▶ **The problem**: Please render everything in the material from the line containing "has height=460, width=597." down to the line containing "(x=1331, y=27)", both included, as a JSON list of strings with one string per line and blank lines left out.

=== Task inputs ===

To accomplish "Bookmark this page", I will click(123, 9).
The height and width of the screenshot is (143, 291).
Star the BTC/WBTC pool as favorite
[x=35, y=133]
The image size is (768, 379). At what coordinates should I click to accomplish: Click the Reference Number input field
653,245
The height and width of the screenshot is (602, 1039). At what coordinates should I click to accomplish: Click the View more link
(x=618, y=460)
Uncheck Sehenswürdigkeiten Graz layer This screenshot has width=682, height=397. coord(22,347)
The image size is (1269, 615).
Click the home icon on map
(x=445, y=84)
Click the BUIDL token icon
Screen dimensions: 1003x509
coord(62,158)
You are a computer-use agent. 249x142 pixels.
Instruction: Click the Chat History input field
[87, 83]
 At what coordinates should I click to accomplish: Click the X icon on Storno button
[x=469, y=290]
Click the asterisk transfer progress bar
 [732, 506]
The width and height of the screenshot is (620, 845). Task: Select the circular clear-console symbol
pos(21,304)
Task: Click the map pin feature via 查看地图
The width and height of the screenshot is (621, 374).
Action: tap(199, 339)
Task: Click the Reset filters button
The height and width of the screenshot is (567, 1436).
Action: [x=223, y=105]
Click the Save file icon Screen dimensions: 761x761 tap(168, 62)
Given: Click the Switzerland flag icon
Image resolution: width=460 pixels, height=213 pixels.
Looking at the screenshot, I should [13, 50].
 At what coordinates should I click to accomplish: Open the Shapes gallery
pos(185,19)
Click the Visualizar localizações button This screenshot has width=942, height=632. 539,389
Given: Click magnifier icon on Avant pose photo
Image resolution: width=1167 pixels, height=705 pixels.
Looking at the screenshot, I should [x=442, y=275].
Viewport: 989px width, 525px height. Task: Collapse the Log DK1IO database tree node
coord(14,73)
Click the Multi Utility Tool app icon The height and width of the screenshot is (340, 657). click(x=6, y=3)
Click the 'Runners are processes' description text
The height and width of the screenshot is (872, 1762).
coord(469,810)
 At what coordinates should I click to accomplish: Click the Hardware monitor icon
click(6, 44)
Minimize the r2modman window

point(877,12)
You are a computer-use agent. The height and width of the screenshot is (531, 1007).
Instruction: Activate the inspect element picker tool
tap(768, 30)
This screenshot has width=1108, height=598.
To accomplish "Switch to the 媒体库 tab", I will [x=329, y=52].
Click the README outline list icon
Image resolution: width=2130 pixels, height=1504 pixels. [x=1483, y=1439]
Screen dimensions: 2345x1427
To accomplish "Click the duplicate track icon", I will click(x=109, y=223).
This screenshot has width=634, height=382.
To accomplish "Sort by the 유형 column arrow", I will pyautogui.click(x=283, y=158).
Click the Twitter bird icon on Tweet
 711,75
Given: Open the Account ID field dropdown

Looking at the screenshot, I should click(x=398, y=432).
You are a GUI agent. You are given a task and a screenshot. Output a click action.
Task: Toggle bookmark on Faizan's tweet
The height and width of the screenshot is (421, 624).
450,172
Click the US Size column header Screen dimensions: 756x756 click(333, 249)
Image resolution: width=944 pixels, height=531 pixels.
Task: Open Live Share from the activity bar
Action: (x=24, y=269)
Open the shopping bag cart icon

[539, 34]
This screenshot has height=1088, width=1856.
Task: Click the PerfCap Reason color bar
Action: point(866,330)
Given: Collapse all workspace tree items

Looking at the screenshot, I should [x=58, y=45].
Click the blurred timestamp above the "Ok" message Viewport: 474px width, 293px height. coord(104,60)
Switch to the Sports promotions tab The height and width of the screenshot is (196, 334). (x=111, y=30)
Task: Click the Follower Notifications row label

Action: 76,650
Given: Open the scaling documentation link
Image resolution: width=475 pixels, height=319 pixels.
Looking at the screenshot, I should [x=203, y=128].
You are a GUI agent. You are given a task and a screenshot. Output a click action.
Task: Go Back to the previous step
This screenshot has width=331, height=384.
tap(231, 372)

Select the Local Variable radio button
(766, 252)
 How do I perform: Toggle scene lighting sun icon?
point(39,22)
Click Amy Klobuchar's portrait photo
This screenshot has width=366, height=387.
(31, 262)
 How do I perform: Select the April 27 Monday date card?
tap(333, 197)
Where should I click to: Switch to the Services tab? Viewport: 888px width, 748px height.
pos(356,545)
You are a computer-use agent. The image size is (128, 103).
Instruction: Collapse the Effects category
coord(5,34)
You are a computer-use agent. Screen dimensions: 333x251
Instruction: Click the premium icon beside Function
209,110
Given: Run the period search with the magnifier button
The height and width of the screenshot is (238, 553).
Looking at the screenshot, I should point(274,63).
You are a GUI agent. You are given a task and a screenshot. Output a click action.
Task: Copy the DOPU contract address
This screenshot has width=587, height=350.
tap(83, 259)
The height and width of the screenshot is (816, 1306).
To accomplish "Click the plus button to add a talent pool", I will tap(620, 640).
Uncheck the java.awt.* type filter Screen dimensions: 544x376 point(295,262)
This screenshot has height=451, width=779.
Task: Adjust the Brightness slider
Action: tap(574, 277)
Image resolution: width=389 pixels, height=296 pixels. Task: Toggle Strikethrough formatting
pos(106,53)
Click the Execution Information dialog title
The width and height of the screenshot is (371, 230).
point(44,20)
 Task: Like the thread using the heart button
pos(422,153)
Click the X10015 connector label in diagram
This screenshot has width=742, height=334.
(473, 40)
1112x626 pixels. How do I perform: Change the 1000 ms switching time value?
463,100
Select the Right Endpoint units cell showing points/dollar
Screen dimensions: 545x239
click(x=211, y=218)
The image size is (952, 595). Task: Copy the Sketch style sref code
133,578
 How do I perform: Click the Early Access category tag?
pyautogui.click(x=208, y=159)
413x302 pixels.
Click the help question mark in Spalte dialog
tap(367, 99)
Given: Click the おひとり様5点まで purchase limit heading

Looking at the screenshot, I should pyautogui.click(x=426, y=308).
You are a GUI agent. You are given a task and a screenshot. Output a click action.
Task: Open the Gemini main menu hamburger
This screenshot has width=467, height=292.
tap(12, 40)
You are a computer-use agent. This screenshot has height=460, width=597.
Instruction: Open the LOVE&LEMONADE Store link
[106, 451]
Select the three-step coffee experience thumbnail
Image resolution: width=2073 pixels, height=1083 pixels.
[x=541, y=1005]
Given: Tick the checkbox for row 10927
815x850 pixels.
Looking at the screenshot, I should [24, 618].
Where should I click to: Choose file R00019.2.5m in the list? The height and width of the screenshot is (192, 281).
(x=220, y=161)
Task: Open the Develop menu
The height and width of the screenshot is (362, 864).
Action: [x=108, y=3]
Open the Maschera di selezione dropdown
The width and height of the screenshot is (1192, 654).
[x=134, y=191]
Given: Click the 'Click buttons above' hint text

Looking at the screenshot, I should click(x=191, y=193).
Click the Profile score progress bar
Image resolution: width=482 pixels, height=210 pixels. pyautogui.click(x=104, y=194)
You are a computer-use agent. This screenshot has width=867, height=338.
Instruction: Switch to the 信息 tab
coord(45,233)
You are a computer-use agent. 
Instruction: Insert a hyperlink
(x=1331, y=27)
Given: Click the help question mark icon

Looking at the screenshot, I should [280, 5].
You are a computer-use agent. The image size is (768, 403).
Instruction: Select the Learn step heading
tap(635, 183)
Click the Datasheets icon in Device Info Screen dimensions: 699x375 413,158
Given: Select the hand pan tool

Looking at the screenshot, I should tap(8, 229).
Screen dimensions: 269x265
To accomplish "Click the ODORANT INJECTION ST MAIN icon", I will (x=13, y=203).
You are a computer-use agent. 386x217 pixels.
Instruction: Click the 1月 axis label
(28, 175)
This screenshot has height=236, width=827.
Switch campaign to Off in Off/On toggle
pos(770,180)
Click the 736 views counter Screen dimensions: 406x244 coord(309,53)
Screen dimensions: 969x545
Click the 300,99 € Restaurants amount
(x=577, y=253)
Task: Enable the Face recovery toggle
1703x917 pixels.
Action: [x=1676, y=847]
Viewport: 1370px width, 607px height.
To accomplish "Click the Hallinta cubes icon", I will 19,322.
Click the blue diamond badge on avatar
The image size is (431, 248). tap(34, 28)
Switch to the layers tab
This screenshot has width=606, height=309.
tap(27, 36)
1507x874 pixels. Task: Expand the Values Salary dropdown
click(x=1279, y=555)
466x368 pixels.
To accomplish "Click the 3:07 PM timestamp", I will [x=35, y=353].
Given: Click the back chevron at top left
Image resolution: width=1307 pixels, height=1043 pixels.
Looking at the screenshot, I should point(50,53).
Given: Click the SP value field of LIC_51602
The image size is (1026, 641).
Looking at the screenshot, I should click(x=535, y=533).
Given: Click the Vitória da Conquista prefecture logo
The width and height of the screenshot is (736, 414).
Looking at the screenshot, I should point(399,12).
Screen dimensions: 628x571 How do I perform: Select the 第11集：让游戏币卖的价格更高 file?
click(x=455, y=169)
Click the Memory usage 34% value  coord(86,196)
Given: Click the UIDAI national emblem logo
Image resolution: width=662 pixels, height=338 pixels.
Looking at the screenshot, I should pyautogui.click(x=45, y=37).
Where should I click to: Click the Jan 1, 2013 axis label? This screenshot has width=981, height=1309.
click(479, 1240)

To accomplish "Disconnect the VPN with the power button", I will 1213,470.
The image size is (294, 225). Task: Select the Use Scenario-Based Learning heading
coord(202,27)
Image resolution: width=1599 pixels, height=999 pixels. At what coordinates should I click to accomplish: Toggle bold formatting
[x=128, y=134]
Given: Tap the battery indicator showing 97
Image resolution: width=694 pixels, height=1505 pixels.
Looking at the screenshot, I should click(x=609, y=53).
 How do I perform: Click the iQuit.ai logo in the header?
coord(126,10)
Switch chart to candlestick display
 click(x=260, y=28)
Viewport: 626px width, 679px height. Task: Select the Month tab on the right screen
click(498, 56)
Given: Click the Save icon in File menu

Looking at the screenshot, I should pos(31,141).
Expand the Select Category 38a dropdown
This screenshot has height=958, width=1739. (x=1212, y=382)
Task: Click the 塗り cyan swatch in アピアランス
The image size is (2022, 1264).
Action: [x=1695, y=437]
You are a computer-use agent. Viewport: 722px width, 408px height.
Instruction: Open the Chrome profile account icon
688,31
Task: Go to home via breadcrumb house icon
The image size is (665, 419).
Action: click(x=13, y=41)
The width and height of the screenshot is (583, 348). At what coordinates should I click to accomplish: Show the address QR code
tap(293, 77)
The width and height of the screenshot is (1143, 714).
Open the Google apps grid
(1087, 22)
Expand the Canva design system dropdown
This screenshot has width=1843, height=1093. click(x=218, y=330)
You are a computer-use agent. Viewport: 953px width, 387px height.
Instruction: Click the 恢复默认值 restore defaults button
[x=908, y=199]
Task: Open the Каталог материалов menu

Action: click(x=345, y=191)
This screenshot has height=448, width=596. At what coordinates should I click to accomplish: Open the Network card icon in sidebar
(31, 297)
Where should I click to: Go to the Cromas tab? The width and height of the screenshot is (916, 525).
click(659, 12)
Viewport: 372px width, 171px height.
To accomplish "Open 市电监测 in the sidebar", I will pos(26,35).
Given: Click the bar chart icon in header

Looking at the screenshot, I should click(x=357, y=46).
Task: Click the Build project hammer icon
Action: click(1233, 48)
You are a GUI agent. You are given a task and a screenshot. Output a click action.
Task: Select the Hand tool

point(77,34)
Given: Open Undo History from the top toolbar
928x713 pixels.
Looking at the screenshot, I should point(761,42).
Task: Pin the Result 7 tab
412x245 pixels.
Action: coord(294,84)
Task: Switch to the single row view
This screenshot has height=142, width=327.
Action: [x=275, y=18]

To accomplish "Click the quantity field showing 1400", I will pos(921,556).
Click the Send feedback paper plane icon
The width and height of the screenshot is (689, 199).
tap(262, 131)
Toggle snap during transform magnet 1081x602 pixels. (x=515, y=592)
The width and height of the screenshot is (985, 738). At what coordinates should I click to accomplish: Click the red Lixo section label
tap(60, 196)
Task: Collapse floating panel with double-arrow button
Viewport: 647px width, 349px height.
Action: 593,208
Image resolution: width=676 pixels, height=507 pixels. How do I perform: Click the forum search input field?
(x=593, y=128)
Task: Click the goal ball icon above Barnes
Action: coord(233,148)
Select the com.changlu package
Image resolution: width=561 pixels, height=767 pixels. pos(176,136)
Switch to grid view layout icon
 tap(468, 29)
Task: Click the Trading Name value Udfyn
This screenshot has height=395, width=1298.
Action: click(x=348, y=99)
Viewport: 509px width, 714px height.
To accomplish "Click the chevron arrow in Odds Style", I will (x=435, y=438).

===

▶ **Response below**:
[
  "You are a computer-use agent. This screenshot has height=460, width=597.",
  "Instruction: Open the LOVE&LEMONADE Store link",
  "[106, 451]",
  "Select the three-step coffee experience thumbnail",
  "Image resolution: width=2073 pixels, height=1083 pixels.",
  "[x=541, y=1005]",
  "Given: Tick the checkbox for row 10927",
  "815x850 pixels.",
  "Looking at the screenshot, I should [24, 618].",
  "Where should I click to: Choose file R00019.2.5m in the list? The height and width of the screenshot is (192, 281).",
  "(x=220, y=161)",
  "Task: Open the Develop menu",
  "The height and width of the screenshot is (362, 864).",
  "Action: [x=108, y=3]",
  "Open the Maschera di selezione dropdown",
  "The width and height of the screenshot is (1192, 654).",
  "[x=134, y=191]",
  "Given: Click the 'Click buttons above' hint text",
  "Looking at the screenshot, I should click(x=191, y=193).",
  "Click the Profile score progress bar",
  "Image resolution: width=482 pixels, height=210 pixels. pyautogui.click(x=104, y=194)",
  "You are a computer-use agent. This screenshot has width=867, height=338.",
  "Instruction: Switch to the 信息 tab",
  "coord(45,233)",
  "You are a computer-use agent. ",
  "Instruction: Insert a hyperlink",
  "(x=1331, y=27)"
]